Figure out input ranges 
min(INPUT')
max(INPUT')

IRANGES = [-22 22; -22 22];
ORANGES = [-22 22];

%    A two-layer TANSIG/PURELIN network will be trained.
%    The number of hidden TANSIG neurons should reflect the
%    complexity of the problem.

S1 = 1;  % Only need 1 neuron to handle linear fit.

%    INITFF is used to initialize the weights and biases for
%    the TANSIG/PURELIN network.

[w1,b1,w2,b2] = initff(IRANGES,S1,'tansig',ORANGES,'purelin');

%    TRAINBP uses backpropagation to train feed-forward networks.
% I couldn't get trainbp to work on this problem.
% This works!

[w1,b1,w2,b2,ep,tr] = trainlm(w1,b1,'tansig',w2,b2,'purelin',INPUT,OUTPUT)

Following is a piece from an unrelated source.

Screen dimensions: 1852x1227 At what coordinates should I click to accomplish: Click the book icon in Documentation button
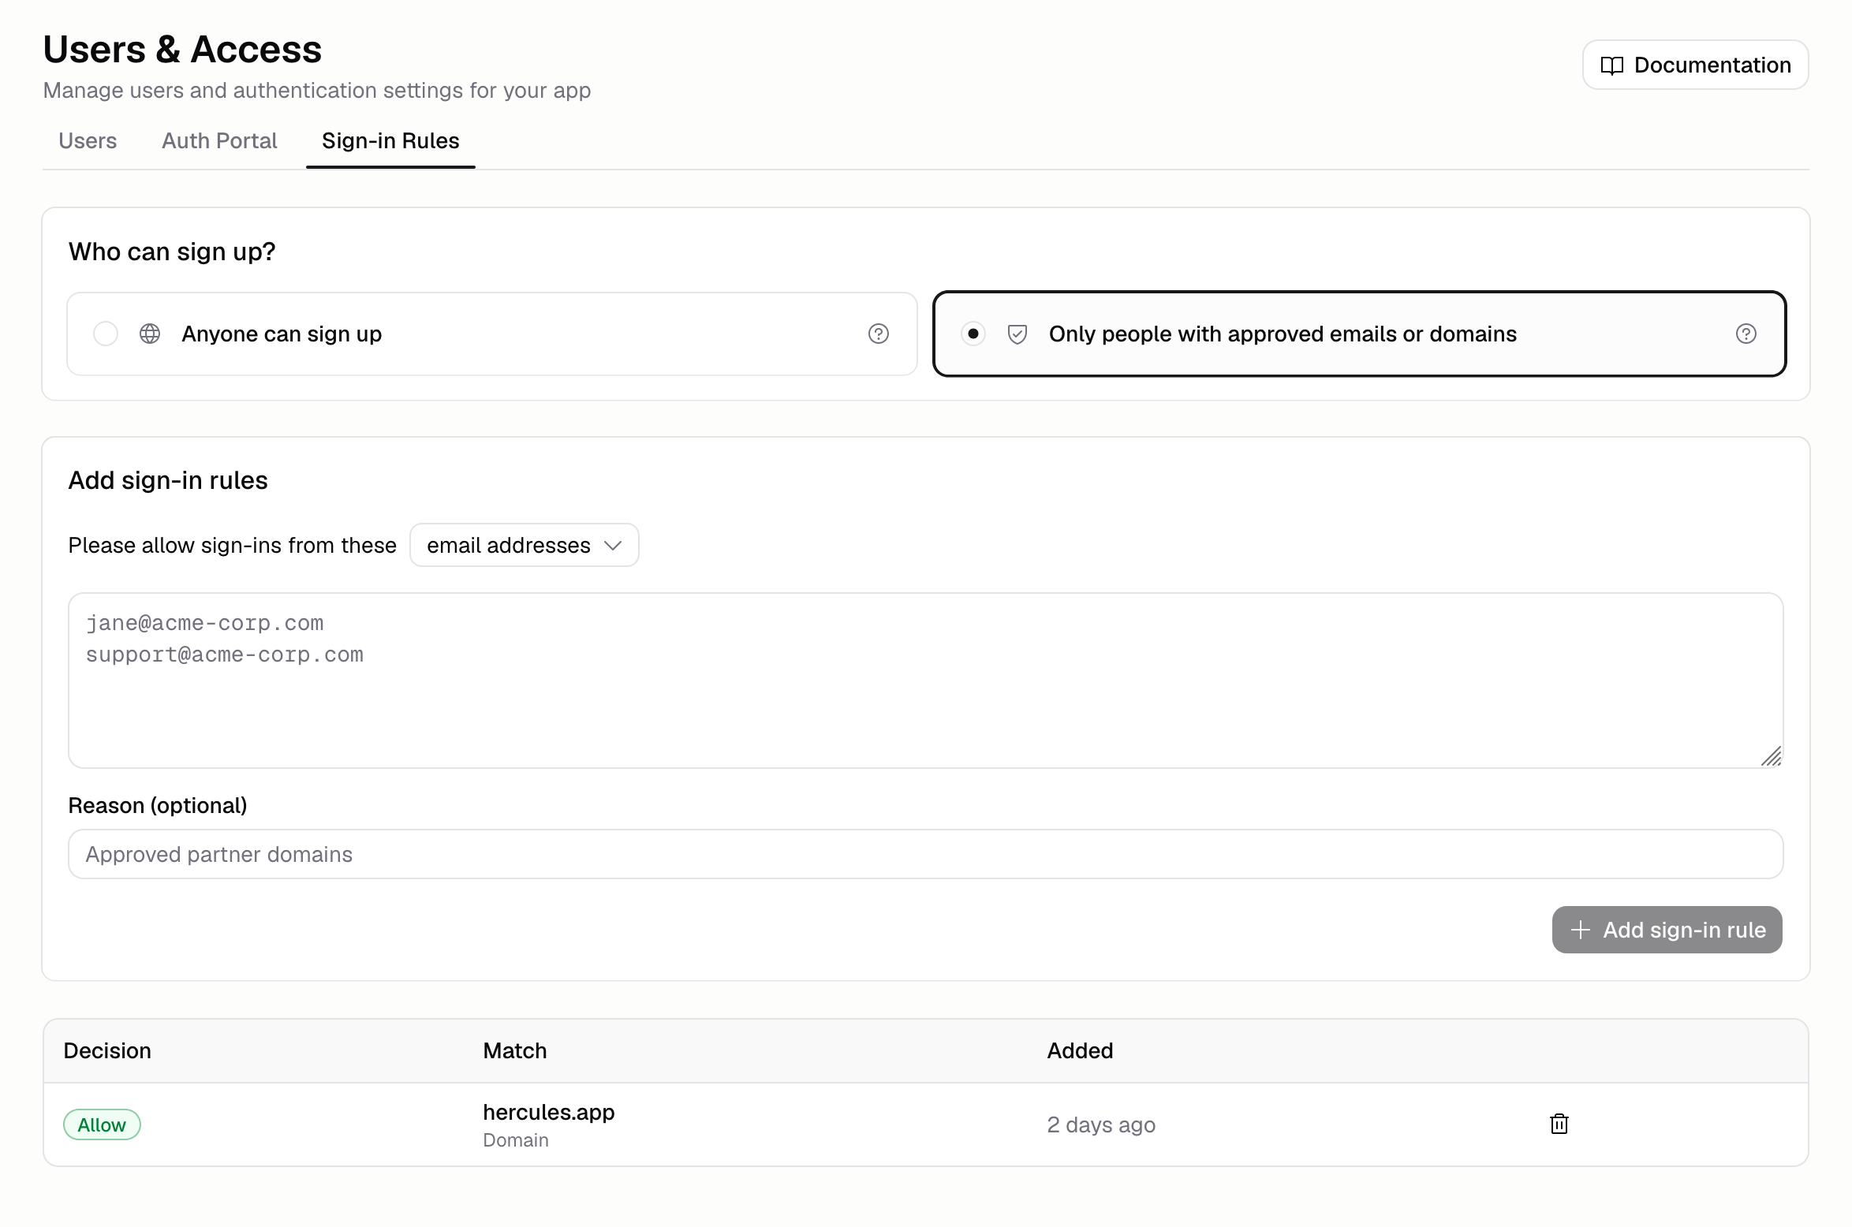(1611, 65)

TRAINLM: 0/1000 epochs, mu = 0.001, SSE = 38842.1.
TRAINLM: 25/1000 epochs, mu = 0.1, SSE = 892.679.
TRAINLM: 50/1000 epochs, mu = 0.01, SSE = 885.482.
TRAINLM: 75/1000 epochs, mu = 0.001, SSE = 884.993.
TRAINLM: 94/1000 epochs, mu = 1e+10, SSE = 884.975.
TRAINLM: Error gradient is too small to continue learning.
  Further training may be necessary, or try different
  initial weights and biases and/or more hidden neurons.
w1 =
   -0.0230    0.0115
b1 =
    0.0060
w2 =
  -77.7332
b2 =
    0.4180
...

% The training curve:

%    USING THE TRAINED NETWORK
%    ============================

%    We can now test the original inputs

for i = 1:length(OUTPUT),
point(1) = INPUT(1,i);
point(2) = INPUT(2,i);
prediction(i) = simuff(point',w1,b1,'tansig',w2,b2,'purelin');
error(i) = prediction(i) - OUTPUT(i);
end
plot(prediction)

plot(error)
% Note change of vertical scale. 

plot(error +  r(1:998))
% Note change of vertical scale. 

% Let's compare the neural net and the original free response
point(1) = 1;
point(2) = 1;
for i = 1:100
response(i) = simuff(point',w1,b1,'tansig',w2,b2,'purelin');
point(2) = point(1);
point(1) = response(i);
end
plot(1:100,response,'r-',1:100,a,'b--')